In understanding how formidable a candidate is and who they represent, it can be enormously helpful to follow their money, not just their speeches. With that in mind, I prepared a second survey of the Senate aspirants’ political fundraising– who’s giving to them, how much have they spent, and the like – for the Maine Sunday Telegram. It’s based on campaign finance disclosures that were to be filed May 31 and cover the period from April 1 to May 23. (For the first quarter, see this.)

The new data suggests that, in terms of political finance, two tiers have formed in both party contests, with Republicans Rick Bennett and Bruce Poliquin and Democrats Matt Dunlap and Jon Hinck having moved out ahead. King, meanwhile, is steadily building what is, for Maine, a formidable war chest.

In recent weeks, Republicans tried to make hay out of King having apparently donated to the Democratic National Committee earlier this year. In reality, he purchased two $5000 tickets to President Barack Obama’s Maine fundraising dinner, part of which was later allocated to the DNC, the other part to Obama’s campaign. (The purchase was made before Snowe made her surprise retirement announcement) This blunted the attack somewhat, as King had long been on record as supporting Obama, as well as John Kerry in 2004 and George W. Bush in 2000.

On the U.S. House side, Maine has just two representatives, both currently Democrats. Few believe the 1st District race will be competitive, as incumbent Chellie Pingree is popular in the reliably blue district, which includes greater Portland and the state’s relatively affluent southern and midcoast regions. (Her husband, S. Donald Sussman is a billionaire and, to keep things complicated, recently rescued the newspapers I now work for.)
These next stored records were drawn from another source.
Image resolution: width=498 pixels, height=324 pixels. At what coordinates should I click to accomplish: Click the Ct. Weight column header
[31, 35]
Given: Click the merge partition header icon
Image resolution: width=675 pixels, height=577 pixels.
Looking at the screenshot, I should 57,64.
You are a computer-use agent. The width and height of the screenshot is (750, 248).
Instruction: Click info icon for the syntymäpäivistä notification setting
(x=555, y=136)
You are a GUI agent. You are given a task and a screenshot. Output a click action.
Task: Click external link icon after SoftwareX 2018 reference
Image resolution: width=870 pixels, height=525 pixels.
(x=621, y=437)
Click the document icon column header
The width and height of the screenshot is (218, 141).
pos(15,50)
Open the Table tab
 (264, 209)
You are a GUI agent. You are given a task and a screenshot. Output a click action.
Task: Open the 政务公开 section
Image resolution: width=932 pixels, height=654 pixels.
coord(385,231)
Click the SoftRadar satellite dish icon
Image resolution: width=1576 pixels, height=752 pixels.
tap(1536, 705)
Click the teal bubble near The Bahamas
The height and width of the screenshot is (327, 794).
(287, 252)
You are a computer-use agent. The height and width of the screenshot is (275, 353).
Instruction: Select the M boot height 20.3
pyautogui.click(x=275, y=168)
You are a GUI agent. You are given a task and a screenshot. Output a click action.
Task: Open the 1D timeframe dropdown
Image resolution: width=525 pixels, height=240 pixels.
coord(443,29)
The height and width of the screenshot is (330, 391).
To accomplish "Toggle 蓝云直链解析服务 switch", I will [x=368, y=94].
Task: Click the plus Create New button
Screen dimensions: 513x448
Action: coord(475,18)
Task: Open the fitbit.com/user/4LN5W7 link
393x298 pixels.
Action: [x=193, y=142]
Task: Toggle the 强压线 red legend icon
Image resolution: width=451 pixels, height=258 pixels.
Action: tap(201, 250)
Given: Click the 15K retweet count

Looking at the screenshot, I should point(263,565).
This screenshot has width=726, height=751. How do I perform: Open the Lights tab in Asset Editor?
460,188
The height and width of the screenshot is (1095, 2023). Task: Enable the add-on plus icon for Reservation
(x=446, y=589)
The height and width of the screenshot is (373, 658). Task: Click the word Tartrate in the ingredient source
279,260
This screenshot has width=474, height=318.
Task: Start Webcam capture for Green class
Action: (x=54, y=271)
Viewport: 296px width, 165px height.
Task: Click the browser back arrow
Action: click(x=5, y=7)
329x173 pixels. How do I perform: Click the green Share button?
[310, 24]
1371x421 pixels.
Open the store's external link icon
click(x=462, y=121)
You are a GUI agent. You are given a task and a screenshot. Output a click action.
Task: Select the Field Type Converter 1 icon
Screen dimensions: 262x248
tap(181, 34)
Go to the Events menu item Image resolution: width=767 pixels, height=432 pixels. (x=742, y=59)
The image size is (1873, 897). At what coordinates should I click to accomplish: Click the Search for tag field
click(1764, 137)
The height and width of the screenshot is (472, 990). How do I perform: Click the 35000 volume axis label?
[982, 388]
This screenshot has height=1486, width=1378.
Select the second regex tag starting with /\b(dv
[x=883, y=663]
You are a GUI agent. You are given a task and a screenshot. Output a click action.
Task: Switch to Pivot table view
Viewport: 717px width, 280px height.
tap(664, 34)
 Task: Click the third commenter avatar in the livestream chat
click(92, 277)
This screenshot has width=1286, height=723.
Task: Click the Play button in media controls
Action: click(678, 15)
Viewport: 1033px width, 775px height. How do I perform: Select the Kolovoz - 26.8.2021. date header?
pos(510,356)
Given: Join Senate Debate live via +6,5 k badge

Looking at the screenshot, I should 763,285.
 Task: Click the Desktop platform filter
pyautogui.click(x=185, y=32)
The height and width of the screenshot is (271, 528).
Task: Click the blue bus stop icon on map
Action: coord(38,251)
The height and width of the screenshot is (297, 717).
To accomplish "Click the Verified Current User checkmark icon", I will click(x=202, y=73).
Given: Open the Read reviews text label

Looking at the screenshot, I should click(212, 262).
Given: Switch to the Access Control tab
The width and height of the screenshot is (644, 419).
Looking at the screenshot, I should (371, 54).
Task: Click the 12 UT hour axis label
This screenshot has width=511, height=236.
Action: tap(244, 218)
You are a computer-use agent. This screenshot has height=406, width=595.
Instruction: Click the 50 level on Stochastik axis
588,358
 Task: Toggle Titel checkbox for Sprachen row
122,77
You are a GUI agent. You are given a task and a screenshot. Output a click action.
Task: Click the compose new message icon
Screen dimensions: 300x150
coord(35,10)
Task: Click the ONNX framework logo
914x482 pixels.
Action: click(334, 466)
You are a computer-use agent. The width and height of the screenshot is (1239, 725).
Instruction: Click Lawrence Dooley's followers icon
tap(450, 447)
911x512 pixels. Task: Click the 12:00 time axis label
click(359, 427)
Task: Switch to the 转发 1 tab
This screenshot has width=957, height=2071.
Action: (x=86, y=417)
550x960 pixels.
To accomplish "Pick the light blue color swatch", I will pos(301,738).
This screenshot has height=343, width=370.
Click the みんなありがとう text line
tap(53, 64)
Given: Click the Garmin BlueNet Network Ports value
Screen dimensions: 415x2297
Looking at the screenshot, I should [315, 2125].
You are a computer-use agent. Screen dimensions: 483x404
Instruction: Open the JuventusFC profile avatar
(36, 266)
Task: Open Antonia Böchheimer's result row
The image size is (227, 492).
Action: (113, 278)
The more conservative 2nd District could be interesting, however, as it pits a relatively conservative Democratic incumbent with deep roots in the district (Mike Michaud) against a relatively moderate Republican with similarly deep roots (state senate president and longtime Snowe chief of staff Kevin Raye.) I also recently took a look at the campaign donations in this race, where Michaud’s long list of PAC patrons is being used against him.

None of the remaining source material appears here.